Facts: P sued D for breach of trust and misrepresentation in federal court b/c of diversity. NY substantive law applied. The NY S/L wouldnt allow this case, so district ct dismissed. Appeals reversed and allowed suit. Is a state S/L law that would deny recovery in state court substantive? The intent of Erie was to insure that the outcome of the litigation in the fed court should be substantially the same as it would be if tried in state court. It doesnt matter if S/L law is substantive or procedural. Here there would be no recovery at all in state court, so the S/L would cause a substantially different result. Fed cts need not follow state law that concerned merely the manner by which a right to recover is enforced.
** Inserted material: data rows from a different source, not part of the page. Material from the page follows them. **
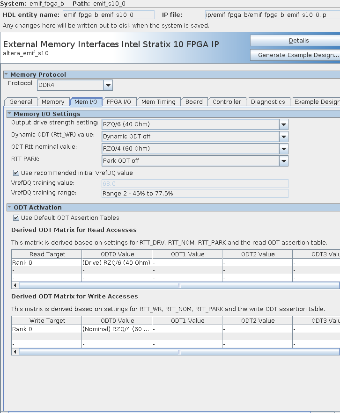
Task: Expand Dynamic ODT (Rtt_WR) value dropdown
Action: coord(283,137)
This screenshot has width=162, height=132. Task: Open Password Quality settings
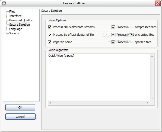coord(21,20)
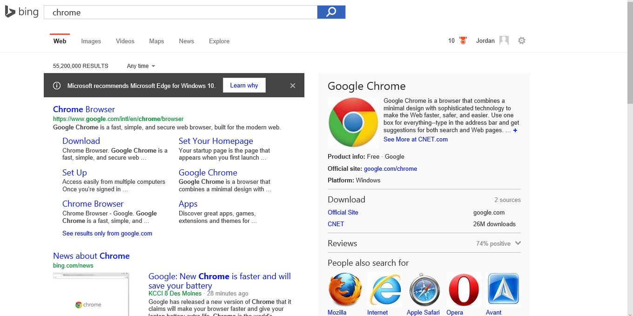Click the Learn why button
The height and width of the screenshot is (316, 633).
tap(244, 86)
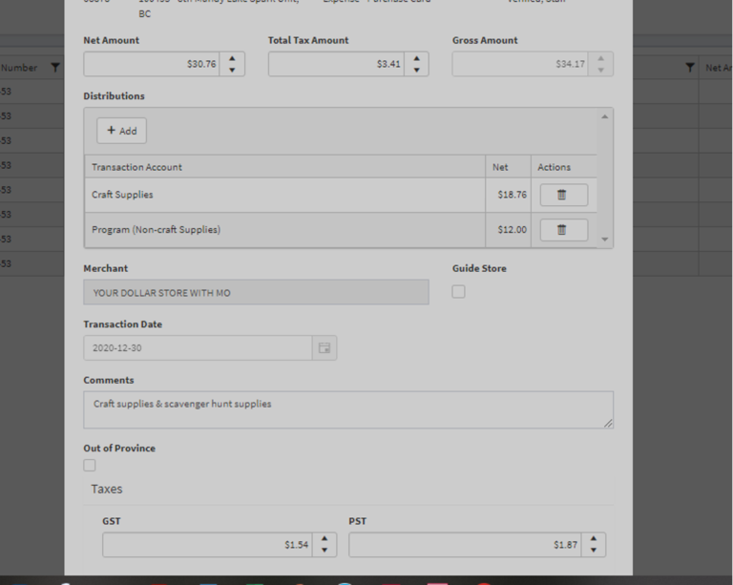The height and width of the screenshot is (585, 733).
Task: Click the Number column filter icon
Action: [x=54, y=68]
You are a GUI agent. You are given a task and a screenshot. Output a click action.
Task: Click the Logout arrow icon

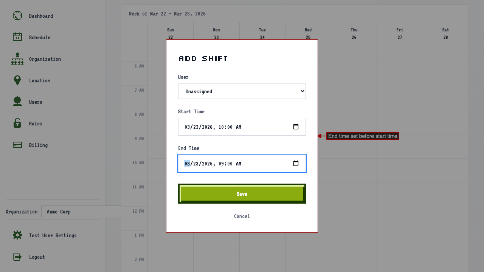pos(17,257)
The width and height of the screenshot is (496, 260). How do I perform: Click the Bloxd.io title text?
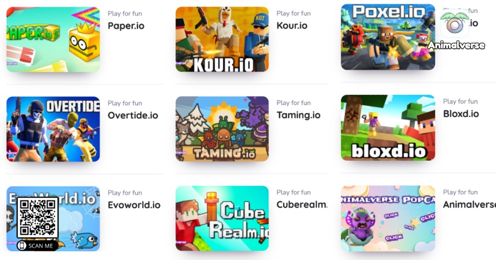pos(461,114)
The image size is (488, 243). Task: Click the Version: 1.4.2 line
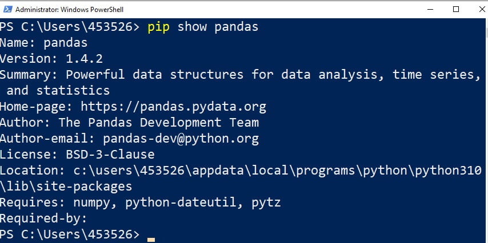pyautogui.click(x=51, y=58)
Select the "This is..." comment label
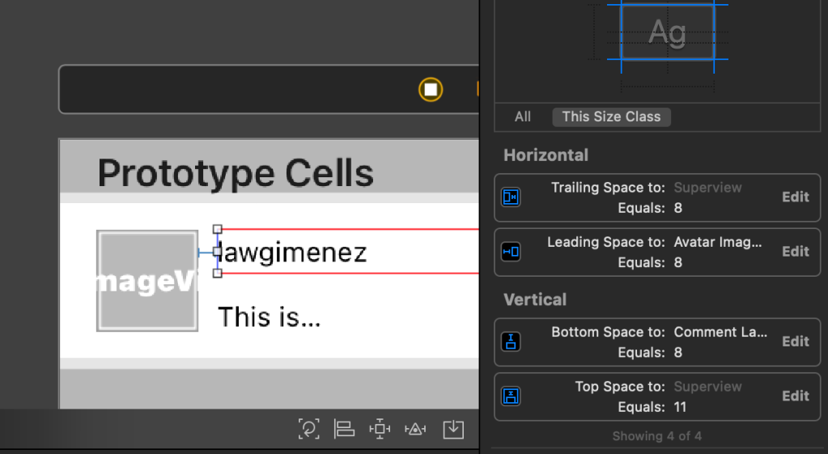The image size is (828, 454). click(270, 317)
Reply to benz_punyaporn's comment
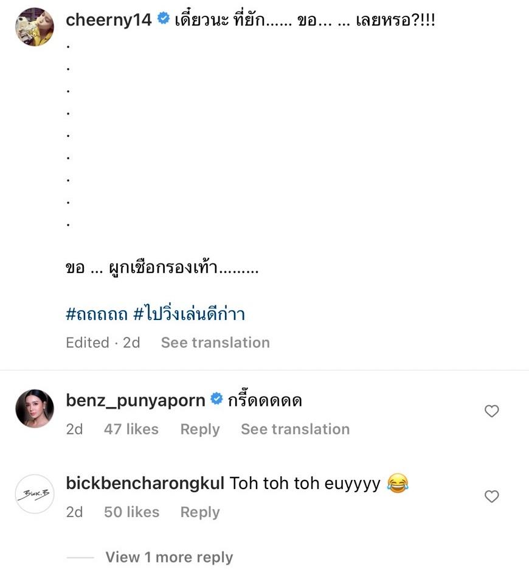Viewport: 529px width, 584px height. 200,429
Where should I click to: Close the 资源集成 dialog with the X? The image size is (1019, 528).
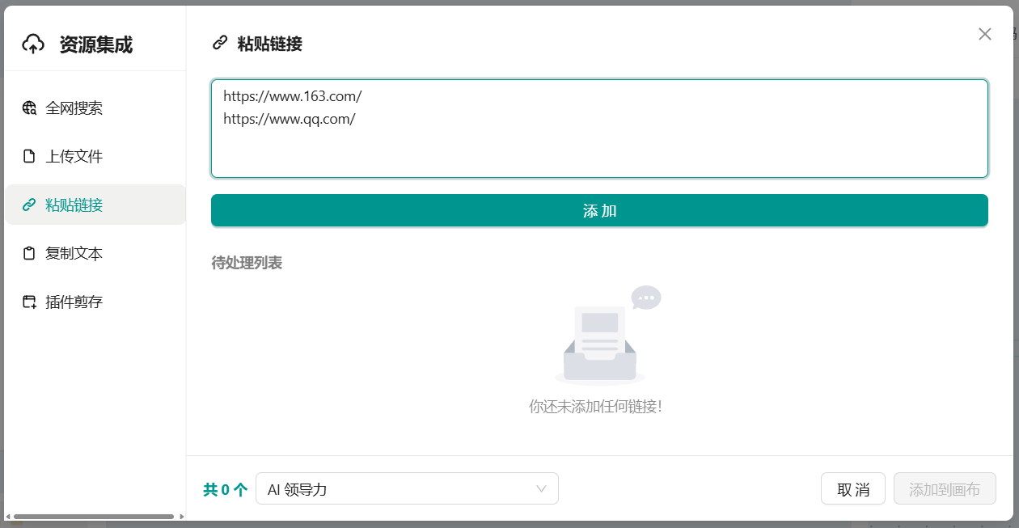coord(984,34)
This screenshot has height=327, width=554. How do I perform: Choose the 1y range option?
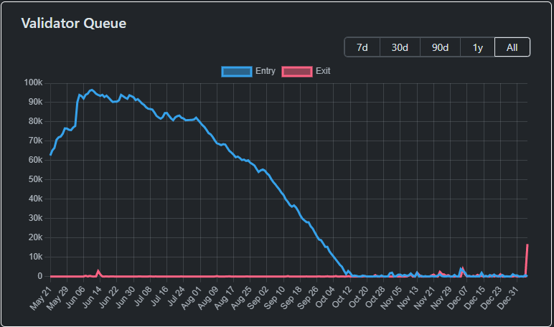tap(477, 47)

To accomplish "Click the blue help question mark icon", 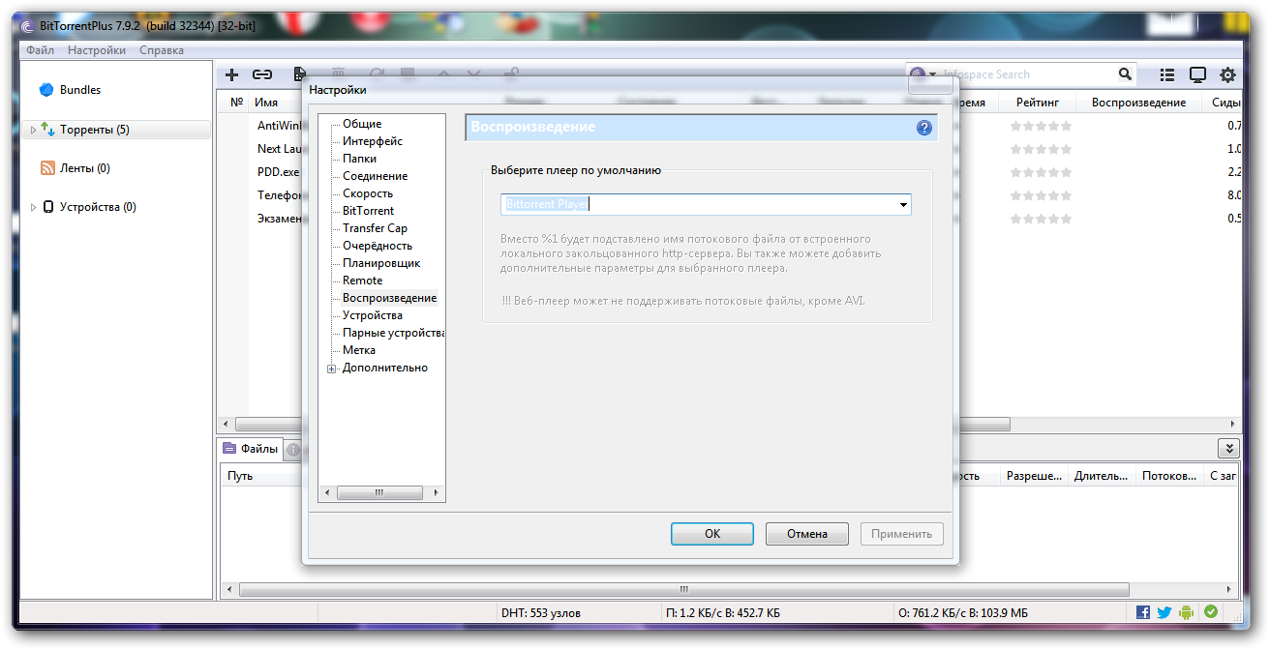I will (923, 128).
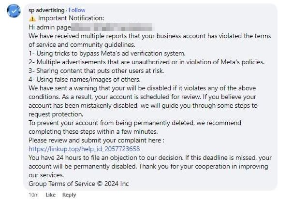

Although a law may be procedural, it is substantive under the meaning of Erie if it would lead to a substantially different result in federal court than in state court. This was a court sitting in equity. Guaranty Trust said that Erie also applies to courts of equity.

Issue: Analysis:

Concl: Note:

c. Other early Erie cases upholding state law (p 280) 1. Ragan v. Merchants, 1949 state law regarding when S/L starts applies 2. Cohen v. Beneficial Indus., 1949 must apply state law requiring a bond for P to be able to sue. 3. Bernhardt v. Polygraphic Co. of America, 1956 narrowly construed federal arbitration statute and upheld state law regarding the enforceability of arbitration agreements. 4. Woods v. Interstate Realty Co., 1949 must apply state law barring suit by out-of-state corporations that had not paid taxes.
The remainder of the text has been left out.